The MNSR and HWZPR research reactors are located in Esfahan, roughly 450 kilometres south of the capital Tehran. The 30 kilowatt (kW) MNSR was first commissioned in 1994 and is utilized mainly for education and training and neutron activation analysis - a method for the qualitative and quantitative determination of elements. Recently the facility was modified to include the installation of two vertical beam tubes for film-based neutron radiography - used to analyse the structure of a sample - as well as calibration of neutron detectors, and for prompt gamma activation analysis to measure elements.
The HWZPR was first commissioned in 1996, with a maximum rated power of 100 W and a normal operating power 10 W, and is utilized mainly for education and training programmes, research and development and applied nuclear science.

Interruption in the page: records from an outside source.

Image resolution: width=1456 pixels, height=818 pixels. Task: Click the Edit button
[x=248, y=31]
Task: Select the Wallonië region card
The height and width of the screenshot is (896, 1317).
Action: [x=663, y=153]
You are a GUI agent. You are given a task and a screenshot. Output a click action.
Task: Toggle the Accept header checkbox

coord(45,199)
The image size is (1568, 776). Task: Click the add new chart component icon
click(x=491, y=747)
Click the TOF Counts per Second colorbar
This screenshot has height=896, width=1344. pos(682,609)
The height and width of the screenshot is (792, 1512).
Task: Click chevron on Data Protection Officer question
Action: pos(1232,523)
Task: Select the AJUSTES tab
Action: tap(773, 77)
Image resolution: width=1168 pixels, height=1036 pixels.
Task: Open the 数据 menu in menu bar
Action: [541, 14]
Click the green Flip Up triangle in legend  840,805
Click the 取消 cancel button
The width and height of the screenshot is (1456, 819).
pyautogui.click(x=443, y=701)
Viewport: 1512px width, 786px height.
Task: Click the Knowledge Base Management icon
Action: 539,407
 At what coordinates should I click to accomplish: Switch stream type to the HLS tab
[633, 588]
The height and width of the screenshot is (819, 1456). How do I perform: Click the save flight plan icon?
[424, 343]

'NSTRI has shown a commitment to safety by requesting an IAEA INSARR mission', said David Sears, INSARR team leader and senior safety officer of the IAEA's Research Reactor Safety Section. 'The recent facility modifications and safety enhancements should extend the service life and utilization of the reactors. The operating organization should continue improvements, including revision and updating of safety documents and operating procedures, to maintain continued safe operation of the facility in accordance with the IAEA safety standards'.
The IAEA team noted the effective implementation of refurbishment and upgrades to enhance operational safety performance, ageing management, and procedures for response to abnormal situations. It also observed improvement in the effectiveness of training and maintenance programmes.
The mission also made recommendations and suggestions for improvements, including:
Enhancing the operational organizational structure by better clarifying the roles and responsibilities for safety and ensuring the independence of the safety committee from the reactor management.
Reviewing and revising the procedures for modification of safety systems and components, as well as of implementation of new experiments.
Reviewing and revising the operation and maintenance procedures in accordance with research reactor manufacturer recommendations, design requirements and operating experience feedback.
'We made a lot of efforts to ensure a high level of safety. I am glad to see that noted in this mission' said Dr. Seyed Amir Hossein Feghhi, the head of NSTRI. 'We are grateful to the mission experts for their professional and valuable support as we are strive for continual safety improvement'.
NSTRI has indicated that they will request a follow-up INSARR mission in 2027.
About INSARR Missions
INSARR missions are an IAEA peer review service, conducted at the request of a Member State, to assess and evaluate the safety of research reactors based on IAEA safety standards. Follow-up missions are standard components of the INSARR programme and are typically conducted within two years of the initial mission. General information about INSARR missions can be found on the IAEA Website.
The IAEA Safety Standards provide a robust framework of fundamental principles, requirements, and guidance to ensure safety. They reflect an international consensus and serve as a global reference for protecting people and the environment from the harmful effects of ionizing radiation.